Chapter 9 of John brings the wonderful story of the man born blind. Here is someone who has always lived in total darkness physically, and probably spiritually as well. Jesus easily brings the man's dead eyes to life. Bringing him fully into the light of God takes longer. The process is recorded in the various titles the man has for Jesus: "the man called Jesus" (Jn 9:11a); "he is a prophet" (9:17b); "the Son of Man" (9:35b); "I do believe, Lord" (9:38a).

In a clever literary twist, all the time the man born blind is moving steadily toward full vision, some Pharisees who thought themselves thoroughly enlightened were moving just as steadily toward darkness. To them, Jesus addressed these words, "'I came into this world for judgment, so that those who do not see might see, and those who do see might become blind.' Some of the Pharisees who were with him heard this and said to him, 'Surely we are not also blind, are we?' Jesus said to them, 'If you were blind, you would have no sin, but now you are saying, 'We see,' so your sin remains" (9:39-41).

What is the message to us?
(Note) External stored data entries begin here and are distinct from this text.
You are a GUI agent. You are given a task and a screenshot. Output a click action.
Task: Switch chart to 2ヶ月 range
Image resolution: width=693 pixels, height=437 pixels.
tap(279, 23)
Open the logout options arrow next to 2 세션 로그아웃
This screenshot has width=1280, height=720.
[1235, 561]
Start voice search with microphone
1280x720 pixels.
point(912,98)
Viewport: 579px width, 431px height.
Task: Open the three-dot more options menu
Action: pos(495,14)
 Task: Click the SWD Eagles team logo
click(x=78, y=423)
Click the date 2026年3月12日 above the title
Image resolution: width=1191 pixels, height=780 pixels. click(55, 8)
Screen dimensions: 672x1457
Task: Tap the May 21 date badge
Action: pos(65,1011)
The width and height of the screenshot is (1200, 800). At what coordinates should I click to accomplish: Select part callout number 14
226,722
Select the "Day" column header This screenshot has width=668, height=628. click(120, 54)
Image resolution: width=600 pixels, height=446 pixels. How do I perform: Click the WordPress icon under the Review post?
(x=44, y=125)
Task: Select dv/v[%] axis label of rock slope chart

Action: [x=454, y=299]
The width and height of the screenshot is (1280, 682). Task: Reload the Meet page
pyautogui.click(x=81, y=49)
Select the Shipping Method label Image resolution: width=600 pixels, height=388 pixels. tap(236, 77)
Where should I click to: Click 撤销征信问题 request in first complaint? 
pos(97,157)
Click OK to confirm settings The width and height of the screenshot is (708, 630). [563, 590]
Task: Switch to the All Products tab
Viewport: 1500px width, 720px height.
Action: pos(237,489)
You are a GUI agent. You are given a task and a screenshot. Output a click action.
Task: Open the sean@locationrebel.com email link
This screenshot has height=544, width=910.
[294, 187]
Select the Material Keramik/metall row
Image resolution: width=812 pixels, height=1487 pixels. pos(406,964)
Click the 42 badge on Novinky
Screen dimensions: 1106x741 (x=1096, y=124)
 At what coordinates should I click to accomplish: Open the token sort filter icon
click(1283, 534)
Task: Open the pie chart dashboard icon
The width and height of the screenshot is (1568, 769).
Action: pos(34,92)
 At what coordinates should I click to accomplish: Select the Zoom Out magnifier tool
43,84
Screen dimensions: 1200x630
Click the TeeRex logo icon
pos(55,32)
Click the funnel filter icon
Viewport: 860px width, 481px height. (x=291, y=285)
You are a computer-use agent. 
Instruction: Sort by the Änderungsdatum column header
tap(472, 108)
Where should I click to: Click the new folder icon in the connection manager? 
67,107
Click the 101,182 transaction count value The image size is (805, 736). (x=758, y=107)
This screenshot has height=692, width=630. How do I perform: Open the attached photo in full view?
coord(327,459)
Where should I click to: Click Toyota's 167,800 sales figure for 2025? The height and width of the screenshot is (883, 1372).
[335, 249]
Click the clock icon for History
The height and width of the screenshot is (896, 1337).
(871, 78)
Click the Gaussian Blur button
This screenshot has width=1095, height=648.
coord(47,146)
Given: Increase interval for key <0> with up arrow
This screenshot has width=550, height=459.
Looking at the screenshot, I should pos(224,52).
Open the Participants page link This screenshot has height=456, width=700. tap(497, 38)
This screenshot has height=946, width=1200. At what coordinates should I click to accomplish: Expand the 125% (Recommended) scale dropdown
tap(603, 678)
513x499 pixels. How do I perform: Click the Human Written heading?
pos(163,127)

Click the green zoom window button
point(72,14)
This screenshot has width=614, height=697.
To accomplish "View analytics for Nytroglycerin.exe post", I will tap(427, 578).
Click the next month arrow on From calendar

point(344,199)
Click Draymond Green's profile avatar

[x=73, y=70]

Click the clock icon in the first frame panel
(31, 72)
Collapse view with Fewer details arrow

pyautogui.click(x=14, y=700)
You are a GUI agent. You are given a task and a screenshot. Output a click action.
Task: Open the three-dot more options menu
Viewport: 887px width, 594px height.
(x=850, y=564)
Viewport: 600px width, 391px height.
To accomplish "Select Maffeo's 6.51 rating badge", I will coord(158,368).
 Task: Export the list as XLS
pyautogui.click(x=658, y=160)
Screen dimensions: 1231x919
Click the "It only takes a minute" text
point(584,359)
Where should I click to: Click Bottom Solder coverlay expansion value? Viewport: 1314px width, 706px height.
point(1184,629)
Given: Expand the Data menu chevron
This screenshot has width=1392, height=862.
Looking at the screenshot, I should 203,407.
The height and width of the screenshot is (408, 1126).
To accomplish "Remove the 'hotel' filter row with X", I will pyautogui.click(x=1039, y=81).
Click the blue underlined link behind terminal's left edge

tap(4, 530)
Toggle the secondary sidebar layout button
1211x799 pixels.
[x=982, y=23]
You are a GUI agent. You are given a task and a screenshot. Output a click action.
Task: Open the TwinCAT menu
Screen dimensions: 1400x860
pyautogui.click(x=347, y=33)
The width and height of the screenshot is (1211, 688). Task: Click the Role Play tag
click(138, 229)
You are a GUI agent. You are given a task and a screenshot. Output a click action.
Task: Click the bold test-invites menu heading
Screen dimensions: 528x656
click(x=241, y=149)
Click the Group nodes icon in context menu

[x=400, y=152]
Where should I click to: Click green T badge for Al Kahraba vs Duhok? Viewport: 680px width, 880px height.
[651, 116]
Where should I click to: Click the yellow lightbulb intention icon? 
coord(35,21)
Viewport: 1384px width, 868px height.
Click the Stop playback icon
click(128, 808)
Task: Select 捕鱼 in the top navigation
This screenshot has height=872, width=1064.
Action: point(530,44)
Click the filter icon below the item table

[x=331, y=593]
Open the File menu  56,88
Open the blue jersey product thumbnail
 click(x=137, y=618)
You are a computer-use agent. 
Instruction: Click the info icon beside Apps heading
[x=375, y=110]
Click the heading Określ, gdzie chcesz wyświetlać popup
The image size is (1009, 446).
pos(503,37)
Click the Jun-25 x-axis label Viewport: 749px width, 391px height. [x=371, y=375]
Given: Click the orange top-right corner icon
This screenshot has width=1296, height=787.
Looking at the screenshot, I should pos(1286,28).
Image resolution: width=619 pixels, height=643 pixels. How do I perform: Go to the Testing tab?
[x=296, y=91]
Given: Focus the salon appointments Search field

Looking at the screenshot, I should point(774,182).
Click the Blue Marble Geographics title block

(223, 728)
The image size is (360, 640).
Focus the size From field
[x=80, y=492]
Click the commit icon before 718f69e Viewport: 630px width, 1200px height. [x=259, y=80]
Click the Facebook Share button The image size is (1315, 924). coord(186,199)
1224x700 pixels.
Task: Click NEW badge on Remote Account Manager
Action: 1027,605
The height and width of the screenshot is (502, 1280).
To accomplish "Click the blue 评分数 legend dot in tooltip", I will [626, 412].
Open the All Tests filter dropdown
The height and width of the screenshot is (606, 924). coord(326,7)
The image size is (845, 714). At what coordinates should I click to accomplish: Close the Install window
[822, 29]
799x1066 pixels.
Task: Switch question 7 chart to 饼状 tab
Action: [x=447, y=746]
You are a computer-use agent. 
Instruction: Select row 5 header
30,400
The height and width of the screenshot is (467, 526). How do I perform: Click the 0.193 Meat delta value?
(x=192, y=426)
We may perhaps need to look at ourselves, our parishes, our institutions, our Church, our nation, our world with new eyes. Are there blinders we need to remove? Rose-colored glasses? Do we sometimes take shelter in the darkness, comforting ourselves that there we cannot be expected to see? How do we "see" God? Do we allow Jesus' light to shine in us and through us? The questions aren't that much different from those posed to the many generations before us. The answers, however, may be totally unique.

Virginia Smith is the creator, with Elizabeth McNamer, of the Scripture From Scratch product line. One of the general editors of the publication and a frequent contributor, she presents workshops on Scripture at the local, diocesan and national levels. Her latest book is God for Grownups.

Next: Biblical Translations (by Irene Nowell, O.S.B.)


Living the Scripture

Whenever the outlook seems especially bleak and darkness seems dangerously close to overcoming the light, there seem to be prophets of doom on every corner. But history reminds us that darkness has loomed in every age, and Scripture reminds us that God's light is stronger than any momentary cloud. How can we keep that uppermost in our own minds, express it in our manner of living, and convey it to others?